Debugging
Issa Aboudi
03/19/23
Lecture-12, Lecture-13, Lecture-14,
#UCLA #Spring2023 #ANotes #CS35L
More than just GDB
Alternative ways to debug than using debugger
• print statements
• time shell command
• op tools like:
– ps -ef (everything running on system)
– ps -ejft (in a tree)
– top (list processes that are top consumers)
– kill (kill off processes)
• strace (watch all system calls and log them)
• valgrind
Using compiler to debug
-f is an option in gcc that tells it to generate certain code and optimizations for different things.
Like if we do -fstack-protector it’ll generate code to protect against stack-based buffer overflow
attacks. Something like -fprofile-generate will generate code to collect profiling information for
later optimization.
Other commonly used -f options in gcc include:
• -finline-functions: attempts to inline small functions for better performance.
• -fomit-frame-pointer: omits the frame pointer in function calls to save space on the stack.
• -fPIC: generates position-independent code, which can be loaded anywhere in memory.
• -fno-strict-aliasing: disables strict aliasing optimization, which can cause issues with certain
types of pointer casting.
• -fsanitize=address: enables address sanitizer, which detects memory errors at runtime.

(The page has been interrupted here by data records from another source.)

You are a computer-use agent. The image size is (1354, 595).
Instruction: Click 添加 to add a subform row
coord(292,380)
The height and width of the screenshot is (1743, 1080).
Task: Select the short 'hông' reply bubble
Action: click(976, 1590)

There are many more -f options available in gcc, each with its own specific purpose and use case. It’s
important to carefully consider which options are appropriate for your code and environment to ensure
optimal performance and security.
Optimization levels
We can use the -O flag to set optimization levels. Optimize in compilers/GCC does not mean “find
best/fastest solution” It means better code.
1
We have tradeoff between better code (faster executable) or quick compilation. But harder to debug
the more optimized. Could also do gcc -O0 to get no optimized machine code instructions
Link time optimization
gcc -flto - link time optimization. This basically means put into the .o file what you would normally
would, but also a copy of the source code. .o file also contains a copy source code.
Now when you run gcc -flto *.o gcc can see all source code and optimize all the files better - like
if it sees a function call, it can just substitute that with the instruction for function call.
This can result in better performance and smaller executable files, but it also increases compilation
time and requires more memory during linking.
Other ways to optimize
A lot of this stuff is gcc specific but other compilers have similar things:
Unreachable
__builtin_unreachable() is a compiler builtin function in GCC and Clang which informs the com-
piler that the code execution will never reach the point where the function is called. It is a hint for
the compiler to optimize the code by removing any unnecessary code that follows this function call.
The function has no arguments and no return value. It is typically used to mark a point in code
where an error condition occurs and the program should terminate immediately. For example, if an
assertion fails, __builtin_unreachable() can be used to indicate that the program should never
continue executing beyond that point.
The function can also be used to silence warnings about unreachable code, as it tells the compiler that
the code is intentionally unreachable and should not generate any warnings.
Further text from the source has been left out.